Sunday, December 12, 2010
Eat At Larry's
Yes, Virginia, there really was a Larry Blake.
The legendary restaurant owner died in 1992, but his fun-loving spirit still rules the eponymous Berkeley eatery that bears his name.
Larry sold it to one of his old waiters, Harry Kealey, in 1978. And although the name was changed in 2002 from Larry Blake's to Blakes On Telegraph, Larry would have no trouble recognizing it.
He founded the place in 1940, financed by $700 he won in a high-stakes poker game from a gambler named Porterhouse Pete - so called because he could devour two 2-lb. porterhouse steaks in a sitting.
Porterhouse Pete became one of Larry's best customers, always ordering the same thing: the 20-oz. "He-Man Steak" ("It takes a man to carry it in, and it takes a man to carry it out," read the menu); two baked potatoes with bacon, sour cream and chives; a double order of salad; a loaf of bread with plenty of butter; three slices of apple pie a la mode; and a pitcher of iced tea sweetened with saccharine because, as he explained, "I'm trying to lose weight."
But Larry's most loyal customers were the generations of Cal students who made his joint their home away from home.
Many were jocks, from Jackie Jensen to Joe Kapp, who held their training tables at Larry Blake's for decades until the cafeteria at Haas Pavilion opened in 1999.

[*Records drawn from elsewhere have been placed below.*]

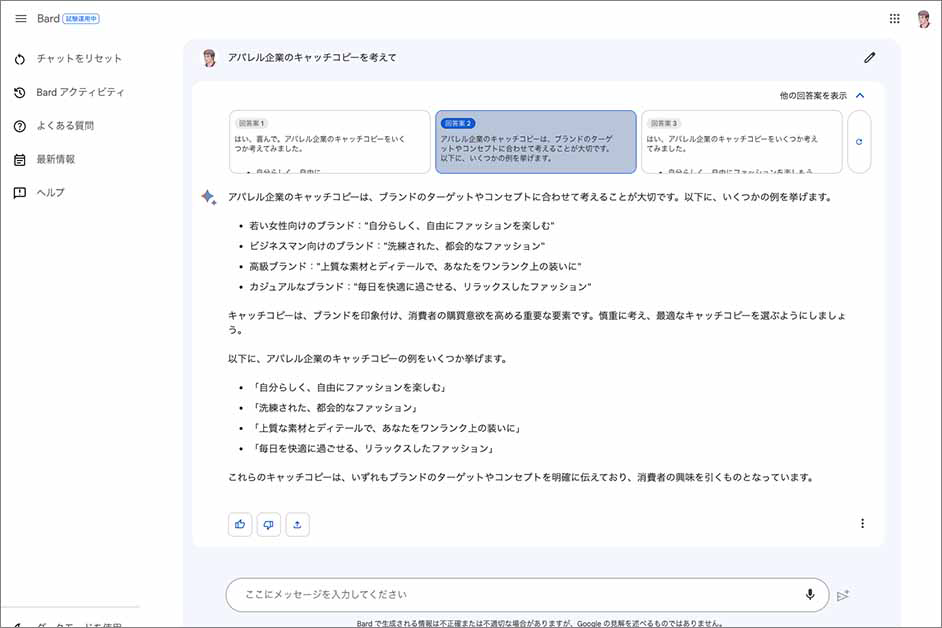
Task: Select the 回答案 3 draft card
Action: pyautogui.click(x=741, y=141)
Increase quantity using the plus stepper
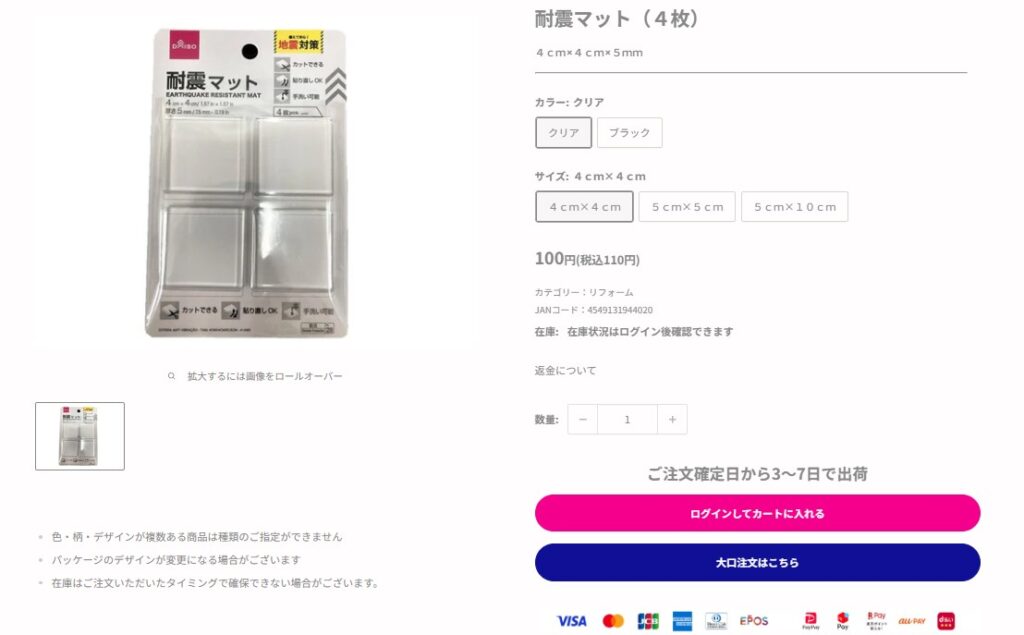The image size is (1024, 635). coord(672,419)
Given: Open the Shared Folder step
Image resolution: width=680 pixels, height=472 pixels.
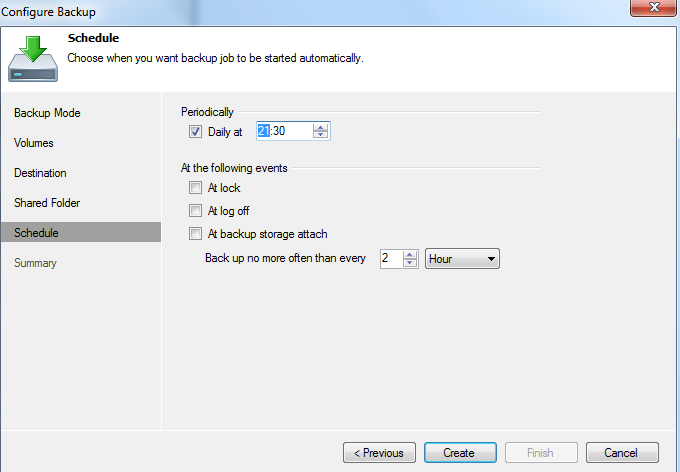Looking at the screenshot, I should (x=47, y=203).
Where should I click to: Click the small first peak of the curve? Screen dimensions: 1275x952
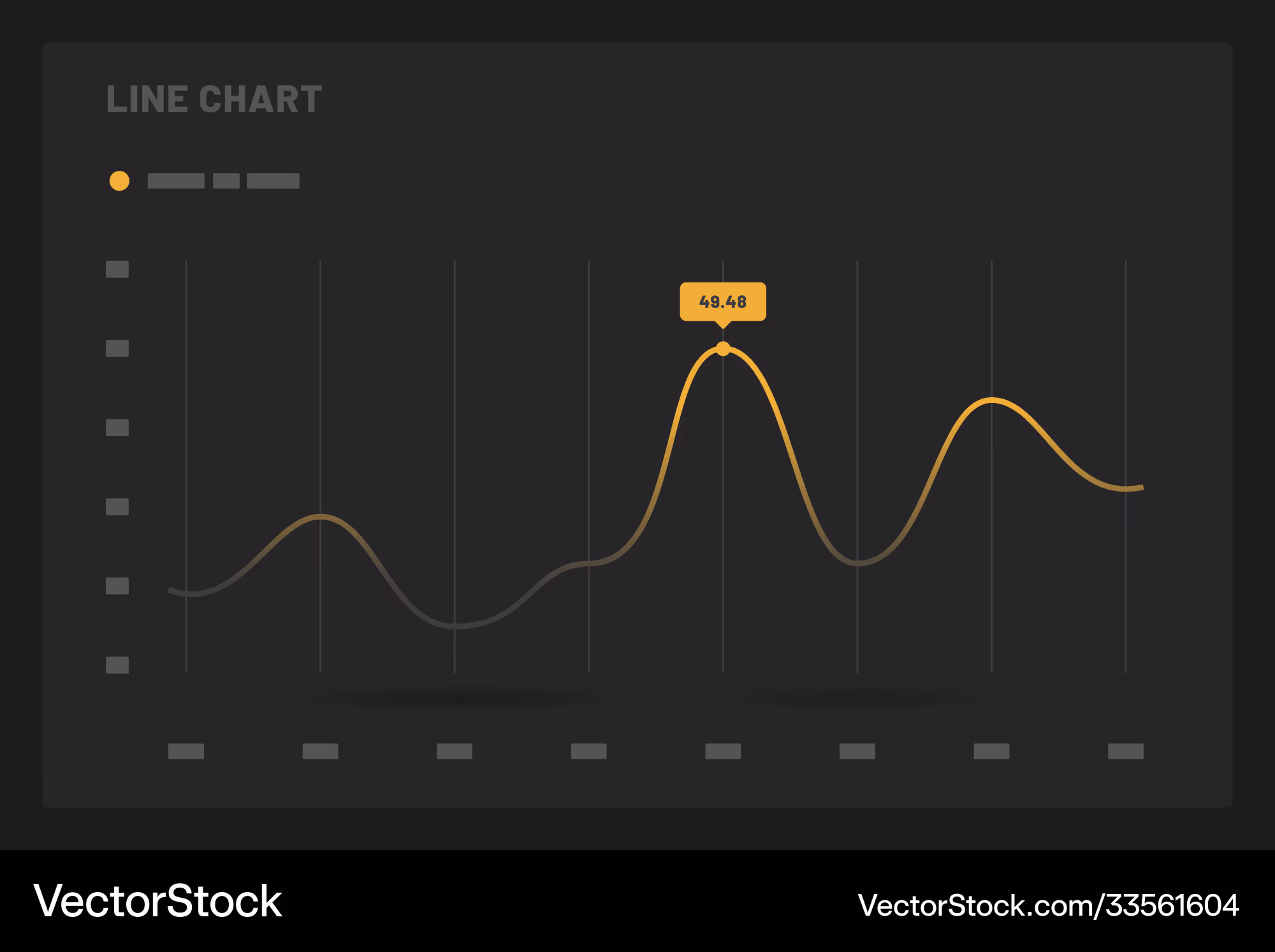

Others were counter-cultural icons such as Abbie Hoffman and Jerry Rubin - both lousy tippers, by the way - and Timothy Leary, who spent the entire meal asking for antacids.

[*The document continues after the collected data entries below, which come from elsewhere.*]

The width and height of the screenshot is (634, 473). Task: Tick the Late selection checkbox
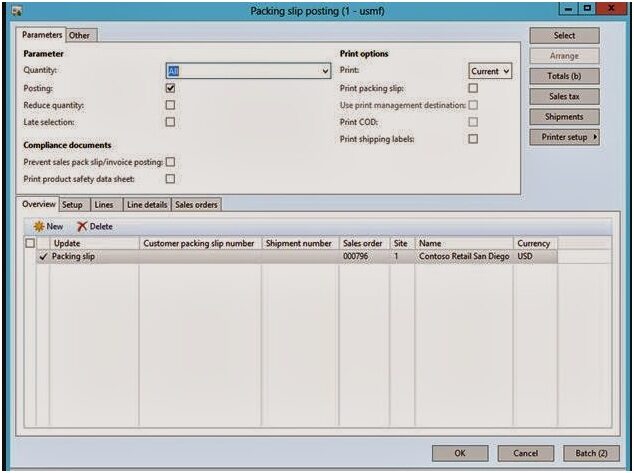click(x=170, y=122)
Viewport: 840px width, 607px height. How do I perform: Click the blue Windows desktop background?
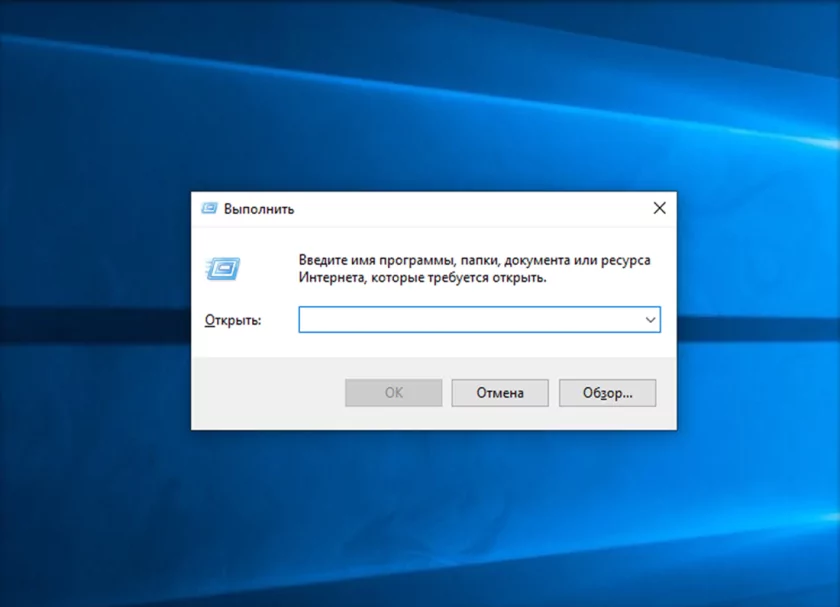[x=100, y=500]
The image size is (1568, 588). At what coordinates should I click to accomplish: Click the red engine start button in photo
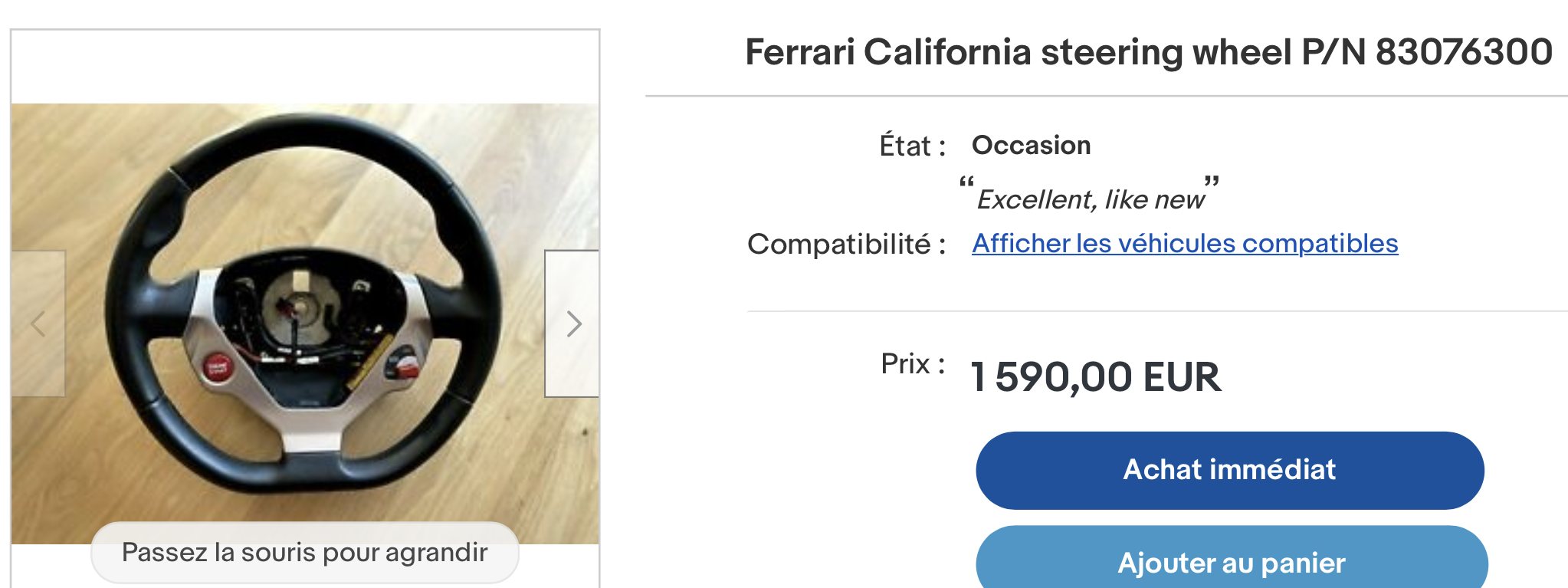[217, 367]
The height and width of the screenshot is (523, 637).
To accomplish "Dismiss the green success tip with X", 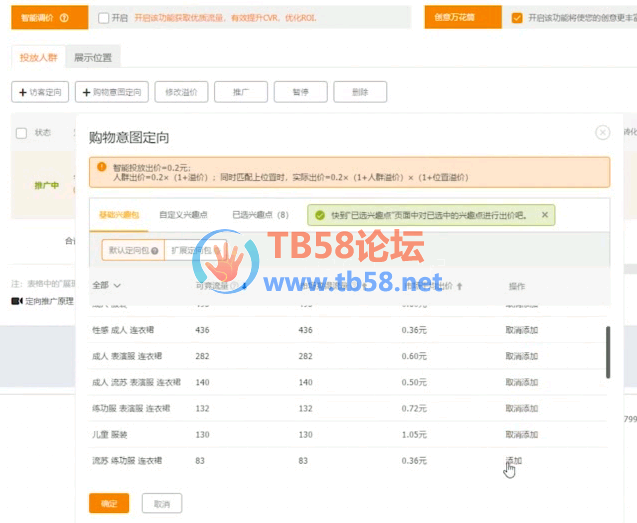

Larry was a character, even by Berkeley standards. As a publicity stunt during the 1949 Big Game, he hired a real-life Arab sheik - who was a grad student at Cal at the time - to ride a circus elephant across the Bay Bridge holding a huge sign reading, "I'm going to Larry Blake's for a good steak!"
Back then, a Blakeburger cost $1.25. Today, it'll set you back $5.49. It's called a Blakes Burger now; and, as a concession to changing tastes, it's made from hormone-free Niman Ranch beef.

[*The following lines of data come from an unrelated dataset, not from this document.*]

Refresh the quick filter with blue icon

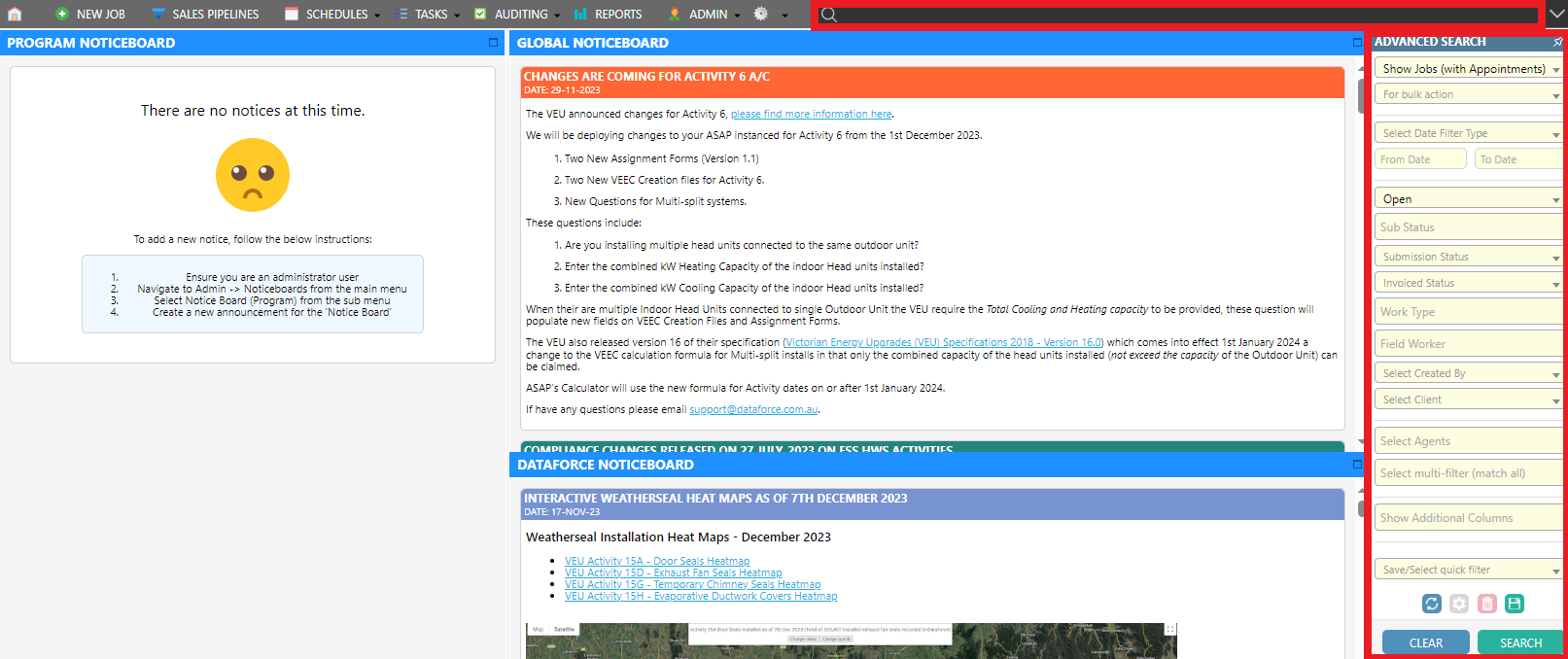pos(1432,604)
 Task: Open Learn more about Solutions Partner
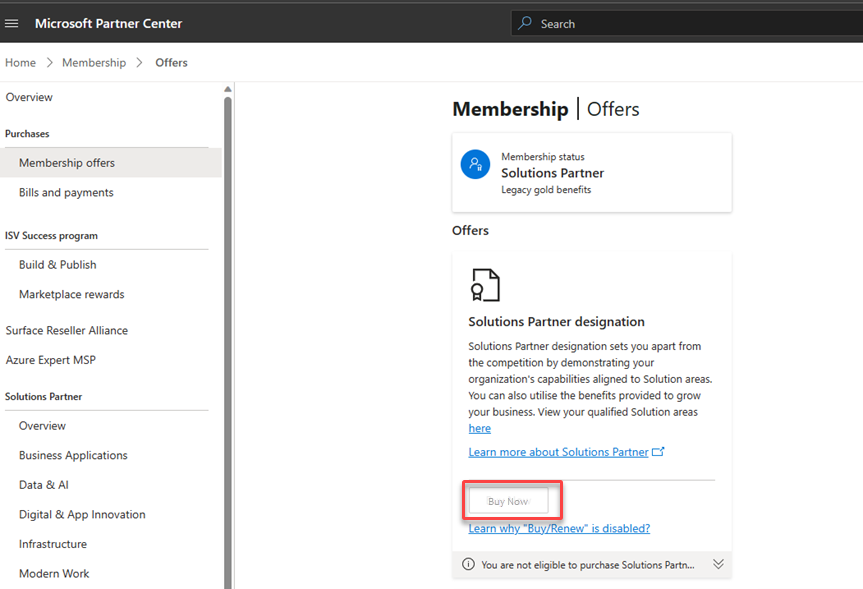pyautogui.click(x=559, y=452)
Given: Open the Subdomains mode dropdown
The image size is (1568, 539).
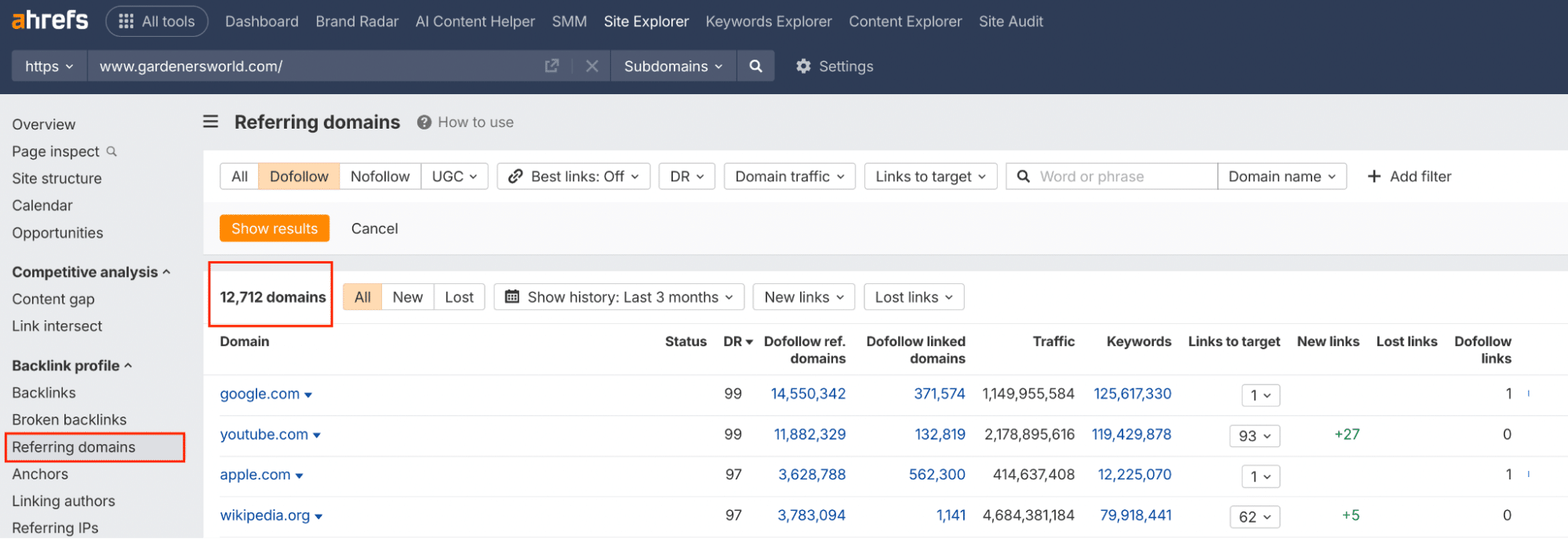Looking at the screenshot, I should click(672, 67).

But the famous Blake's salad dressing is unchanged from the secret recipe Larry invented during World War II, when he was a cook in the U.S. Army.
That secret has been divulged only once: back in the 1950s, when the wife of a local Mafia boss requested the recipe.
"I said no as nicely as I could," Larry told me years later. "Then her husband came to see me and said, 'Suppose I give you this for the recipe?' and handed me a C-note.
"That was a lot of dough in those days, but I refused. So he said, 'Suppose I gave you this?' and offered me two C-notes.
"But I still refused, so he pulled open his jacket to reveal a huge pistol stuck in his waistband and said, 'How about if I give you THIS?' I gave him the recipe."
A few things have changed over the years. For instance, the sawdust on the Rathskeller floor was removed in the 1980s when they installed new sound equipment for the live music acts.
But in every important way, it's still the same old Larry Blake's. Happy 70th anniversary, and may it prosper for another 70 years!